Max Weber’s definition of the state is of “a relation of men dominating men [sic], a relation supported by means of legitimate (i.e. considered to be legitimate) violence” (Rassmussen). Put more simply, a state is an organization with a monopoly on legitimate violence over a certain group of people. Note the use of the word “legitimate.” Both of the passages I discuss in yesterday’s post examine how it is that violence is made acceptable and legitimate in modern democracies. How can modern democracies break their promises of peace and still appear peaceful? Both Comay and Povinelli, then, seek an emic understanding of this democratic violence.

Comay says that “[w]ith the tennis-court oath, the ex nihilo transition of the tiers état from “nothing” to “everything” is announced and performatively accomplished: the oath both marks and makes the people’s transition from political nullity to the “complete nation” that it will retroactively determine itself always already to have been.” She’s referring to one of the major events marking the beginning of the French Revolution, when the Third Estate (the French commoners) vowed to establish a new constitution for France based on their authority as representatives of the majority of the French population. The French revolutionaries were treasonous rebels according to the laws that existed at the time of their revolution. However, according to the revolutionaries themselves, it was the French government that was illegitimate, since it did not represent the will of most of France. Therefore, the revolutionaries were the ones enacting legitimate violence, while it was the royalists that had no authority. Or as Sir John Harrington observed,

Treason doth never prosper: what’s the reason?
Why, if it prosper, none dare call it treason.

Therefore, where the authority of the king made the violence of the royalists legitimate, the authority of the people — or rather, the authority conferred by claiming to represent the people — made the violence of the revolutionaries legitimate. Which is a pretty story, but wasn’t it actually the might of the royalists that conferred authority, and wasn’t it the greater might of the revolutionaries that made them legitimate in place of the royalists? Didn’t their political power grow out of the barrels of their guns?

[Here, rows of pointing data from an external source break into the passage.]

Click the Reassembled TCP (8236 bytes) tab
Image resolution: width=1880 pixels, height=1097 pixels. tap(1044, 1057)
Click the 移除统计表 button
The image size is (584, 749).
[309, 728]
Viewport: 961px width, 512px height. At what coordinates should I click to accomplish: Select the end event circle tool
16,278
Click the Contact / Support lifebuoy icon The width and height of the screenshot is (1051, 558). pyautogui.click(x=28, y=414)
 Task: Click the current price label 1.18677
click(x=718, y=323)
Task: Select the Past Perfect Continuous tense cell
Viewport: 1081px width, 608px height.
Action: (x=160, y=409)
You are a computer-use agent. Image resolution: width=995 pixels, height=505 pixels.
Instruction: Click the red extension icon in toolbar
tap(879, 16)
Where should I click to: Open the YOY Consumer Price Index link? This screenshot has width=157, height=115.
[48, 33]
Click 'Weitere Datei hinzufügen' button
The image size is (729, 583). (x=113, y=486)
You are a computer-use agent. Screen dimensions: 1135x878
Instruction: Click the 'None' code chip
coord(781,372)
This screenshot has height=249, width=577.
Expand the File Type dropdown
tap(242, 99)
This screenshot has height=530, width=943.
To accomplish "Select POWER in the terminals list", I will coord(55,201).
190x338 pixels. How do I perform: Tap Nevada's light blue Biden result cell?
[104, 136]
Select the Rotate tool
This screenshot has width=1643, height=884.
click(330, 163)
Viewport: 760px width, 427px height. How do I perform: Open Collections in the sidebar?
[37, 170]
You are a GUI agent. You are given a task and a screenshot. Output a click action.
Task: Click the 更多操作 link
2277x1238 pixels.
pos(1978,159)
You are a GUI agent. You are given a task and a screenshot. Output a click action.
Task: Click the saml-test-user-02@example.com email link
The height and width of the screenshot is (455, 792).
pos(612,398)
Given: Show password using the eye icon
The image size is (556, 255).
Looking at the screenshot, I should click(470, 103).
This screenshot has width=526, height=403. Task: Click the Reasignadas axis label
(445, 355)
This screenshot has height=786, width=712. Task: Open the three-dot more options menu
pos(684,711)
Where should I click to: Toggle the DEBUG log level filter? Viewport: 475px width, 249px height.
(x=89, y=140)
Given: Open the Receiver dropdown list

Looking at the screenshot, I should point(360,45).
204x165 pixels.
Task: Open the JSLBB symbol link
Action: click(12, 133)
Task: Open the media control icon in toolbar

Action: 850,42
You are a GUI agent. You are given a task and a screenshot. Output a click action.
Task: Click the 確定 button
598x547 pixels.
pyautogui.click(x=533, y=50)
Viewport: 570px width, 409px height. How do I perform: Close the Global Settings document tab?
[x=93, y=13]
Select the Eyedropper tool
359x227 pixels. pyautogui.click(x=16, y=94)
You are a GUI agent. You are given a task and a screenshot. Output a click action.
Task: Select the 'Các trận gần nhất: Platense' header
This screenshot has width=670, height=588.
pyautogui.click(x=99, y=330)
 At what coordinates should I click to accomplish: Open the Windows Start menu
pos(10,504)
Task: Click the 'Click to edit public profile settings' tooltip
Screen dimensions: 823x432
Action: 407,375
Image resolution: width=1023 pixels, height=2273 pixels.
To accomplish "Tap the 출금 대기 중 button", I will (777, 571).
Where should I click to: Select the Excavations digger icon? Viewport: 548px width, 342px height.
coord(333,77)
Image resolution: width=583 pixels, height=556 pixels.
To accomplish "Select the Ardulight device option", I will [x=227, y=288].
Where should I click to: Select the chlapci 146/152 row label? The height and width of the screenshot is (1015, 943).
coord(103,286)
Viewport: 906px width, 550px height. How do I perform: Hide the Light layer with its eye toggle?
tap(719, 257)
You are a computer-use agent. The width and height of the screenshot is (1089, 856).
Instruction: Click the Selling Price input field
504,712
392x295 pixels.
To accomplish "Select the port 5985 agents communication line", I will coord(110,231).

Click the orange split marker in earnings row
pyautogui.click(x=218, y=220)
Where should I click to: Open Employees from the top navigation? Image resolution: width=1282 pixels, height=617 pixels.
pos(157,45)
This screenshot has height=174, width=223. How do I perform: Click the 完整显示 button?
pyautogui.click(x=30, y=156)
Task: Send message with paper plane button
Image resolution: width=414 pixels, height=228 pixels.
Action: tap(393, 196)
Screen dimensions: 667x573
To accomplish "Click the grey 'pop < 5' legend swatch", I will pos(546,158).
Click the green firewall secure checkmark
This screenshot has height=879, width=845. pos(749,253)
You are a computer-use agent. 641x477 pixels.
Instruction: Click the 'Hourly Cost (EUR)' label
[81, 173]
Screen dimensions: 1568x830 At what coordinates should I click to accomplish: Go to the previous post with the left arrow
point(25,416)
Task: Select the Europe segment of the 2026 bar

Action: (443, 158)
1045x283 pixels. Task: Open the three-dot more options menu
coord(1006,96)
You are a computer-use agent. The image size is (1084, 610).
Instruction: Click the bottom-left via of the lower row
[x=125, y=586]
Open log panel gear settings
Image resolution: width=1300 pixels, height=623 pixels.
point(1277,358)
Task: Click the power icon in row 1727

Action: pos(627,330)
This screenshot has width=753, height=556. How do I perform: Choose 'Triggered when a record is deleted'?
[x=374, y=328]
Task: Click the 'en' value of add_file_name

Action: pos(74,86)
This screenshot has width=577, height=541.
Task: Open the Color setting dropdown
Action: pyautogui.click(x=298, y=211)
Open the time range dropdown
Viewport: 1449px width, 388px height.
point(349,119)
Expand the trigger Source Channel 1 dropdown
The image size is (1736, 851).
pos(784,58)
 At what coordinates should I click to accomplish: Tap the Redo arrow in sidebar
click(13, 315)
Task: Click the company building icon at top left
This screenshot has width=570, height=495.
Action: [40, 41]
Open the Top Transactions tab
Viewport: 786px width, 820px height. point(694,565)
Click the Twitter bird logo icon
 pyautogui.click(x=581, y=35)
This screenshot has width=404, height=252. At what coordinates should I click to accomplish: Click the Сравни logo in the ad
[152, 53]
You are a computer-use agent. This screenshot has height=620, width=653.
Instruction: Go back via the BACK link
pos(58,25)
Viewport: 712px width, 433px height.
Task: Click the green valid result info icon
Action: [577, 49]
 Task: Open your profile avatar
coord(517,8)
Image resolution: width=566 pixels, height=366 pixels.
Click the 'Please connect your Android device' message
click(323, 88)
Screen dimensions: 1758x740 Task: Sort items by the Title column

Yes and no. Ideology isn’t just a justification for violence. It’s also a reason for it. The Third Estate rebelled because they wanted more power (to put it crassly), but they wanted more power because they thought they had the greater legitimacy.

In the passage from Povinelli, she examines how violence and liberal democracies can coexist, how violence is made acceptable in a liberal democracy. While Hegel, by way of Comay, says that democracies by their very nature demand violence, Povinelli describes the twists and turns in logic liberal democracies take to make their violence seem reasonable and rational.

It seems to me, though, that asking why democracies are violent isn’t the right question. Rather, I think it’s more interesting to ask why democracies shouldn’t be violent. All democracies are states and all states are violent, so why should democracies be an exception?

There are many theories of state formation that are empirically supported by archaeological and historical evidence. In truth, states probably formed for different reasons and for combinations of reasons. However, one of these reasons was for the organization of people for the purposes of violence — in other words, for war. In this theory, the ultimate cause of state warfare is the development of agriculture. Hunter-gatherer societies can’t accumulate material surpluses, since the resources they depend on cannot be stored for long periods. The domestication of plants, however, means that grain be stored, and more crucially, that it can be stolen. Therefore comes raiding parties to capture that grain, and therefore states are needed to both organize for and defend against the seizure of resources. Or so goes the simplified evolutionary schema taught in undergrad anthropology courses.

Just as with the birth of the French Republic, so the birth of states was also fraught with violence. State formation is not simply marked by violence; rather, it was for purposes of violence that states were formed. All states are violent and all democracies are states; therefore, all democracies are violent. Individual states may be extinguished by the violent actions of other states, or even by the violent reactions of their own citizens, but despite this, states still act out in violence. So how could one expect a democracy to act in any other way?

Asked the frog of the scorpion, “Why did you sting me in the back as I was carrying us both across the river? Now we will surely drown.” “I couldn’t help it,” replied the scorpion. “It was my nature.”